For simulations only including dark matter particles, this is not important, as
all of the particles will be of the same type.  However, selection of -- for
instance -- star particles in other simulations will require some care, and you
will need to do it differently depending on the value of
``ParticleTypeInFile``.

.. _selecting-creation-time:

Selecting Particles By Creation Time
++++++++++++++++++++++++++++++++++++

To select particles based on creation time, you must first create an index
array.  Python (and NumPy) allow indexing based on boolean values, so we will
do that.  Here is an example of selecting all star particles in the domain.

.. code-block:: python

   from yt.mods import *
   pf = load("galaxy1200.dir/galaxy1200")
   dd = pf.h.all_data()

   star_particles = dd["creation_time"] > 0.0
   print dd["ParticleMassMsun"][star_particles].max()
   print dd["ParticleMassMsun"][star_particles].min()
   print "Number of star particles", star_particles.sum()

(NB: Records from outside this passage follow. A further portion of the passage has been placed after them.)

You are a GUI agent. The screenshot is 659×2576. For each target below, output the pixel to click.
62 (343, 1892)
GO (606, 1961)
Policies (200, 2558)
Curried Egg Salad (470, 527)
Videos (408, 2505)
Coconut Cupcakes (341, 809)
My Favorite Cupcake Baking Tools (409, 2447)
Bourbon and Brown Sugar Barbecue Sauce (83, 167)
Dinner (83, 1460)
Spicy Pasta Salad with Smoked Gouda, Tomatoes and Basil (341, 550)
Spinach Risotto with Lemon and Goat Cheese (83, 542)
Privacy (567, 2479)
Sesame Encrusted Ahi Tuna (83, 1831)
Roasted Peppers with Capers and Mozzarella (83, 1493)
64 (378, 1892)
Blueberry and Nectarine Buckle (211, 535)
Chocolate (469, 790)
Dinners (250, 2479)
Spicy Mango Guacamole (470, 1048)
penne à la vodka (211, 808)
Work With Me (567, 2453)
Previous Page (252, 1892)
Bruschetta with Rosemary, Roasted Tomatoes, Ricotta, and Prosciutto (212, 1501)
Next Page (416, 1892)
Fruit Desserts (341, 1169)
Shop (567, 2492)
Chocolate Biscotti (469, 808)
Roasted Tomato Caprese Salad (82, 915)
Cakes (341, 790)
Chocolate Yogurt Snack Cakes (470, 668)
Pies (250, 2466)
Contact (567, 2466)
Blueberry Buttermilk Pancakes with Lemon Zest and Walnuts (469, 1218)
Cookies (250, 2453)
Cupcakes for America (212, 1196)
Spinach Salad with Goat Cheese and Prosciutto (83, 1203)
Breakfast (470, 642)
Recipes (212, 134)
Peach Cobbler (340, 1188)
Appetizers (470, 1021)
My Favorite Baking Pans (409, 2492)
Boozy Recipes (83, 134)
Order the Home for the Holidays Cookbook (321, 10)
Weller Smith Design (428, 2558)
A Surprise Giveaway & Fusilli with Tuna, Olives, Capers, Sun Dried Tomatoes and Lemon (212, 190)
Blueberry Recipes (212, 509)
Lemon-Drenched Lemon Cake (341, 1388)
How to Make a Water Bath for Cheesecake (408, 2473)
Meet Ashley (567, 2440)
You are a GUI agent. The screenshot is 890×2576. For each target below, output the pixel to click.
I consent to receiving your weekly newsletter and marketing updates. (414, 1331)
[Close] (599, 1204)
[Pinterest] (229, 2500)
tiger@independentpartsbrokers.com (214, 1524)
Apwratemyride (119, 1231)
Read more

Selecting Particles By Particle Type
++++++++++++++++++++++++++++++++++++

In Enzo, star particles are type 2.  So we will select using the boolean array
(as in :ref:`selecting-creation-time`) to select only the star particles.

.. code-block:: python

   from yt.mods import *
   pf = load("galaxy1200.dir/galaxy1200")
   dd = pf.h.all_data()

   star_particles = dd["particle_type"] == 2
   print dd["ParticleMassMsun"][star_particles].max()
   print dd["ParticleMassMsun"][star_particles].min()
   print "Number of star particles", star_particles.sum()

Memory
------

Unfortunately, as of right now, particle loading via spatially-selected objects
can be memory intensive.  The process that ``yt`` goes through to load
particles into memory in a 3D data object is to separate the grids into two
classes:

 * Fully-contained grids
 * Partially-contained grids

For the grids in the former category, the full set of particles residing in
those grids are loaded.  The ones in the second require that a
:class:`~yt.lagos.FakeGridForParticles` be created so that the particles
residing in the region (as determined by their values of
``particle_position_x``, ``particle_position_y`` and ``particle_position_z``,
which must be loaded from disk) can be selected and cut from the full set of
particles.  This requires that the full position information for the particles
be loaded, which increases overall memory usage.

The Future
----------

The next version of ``yt`` will have a completely rewritten particle
infrastructure.  This version is currently in the testing phase, but has shown
to reduce memory overhead substantially as well as increase speed by a factor
of a few.  Both spatial selection (selection within an object) and selection by
type are extremely promising.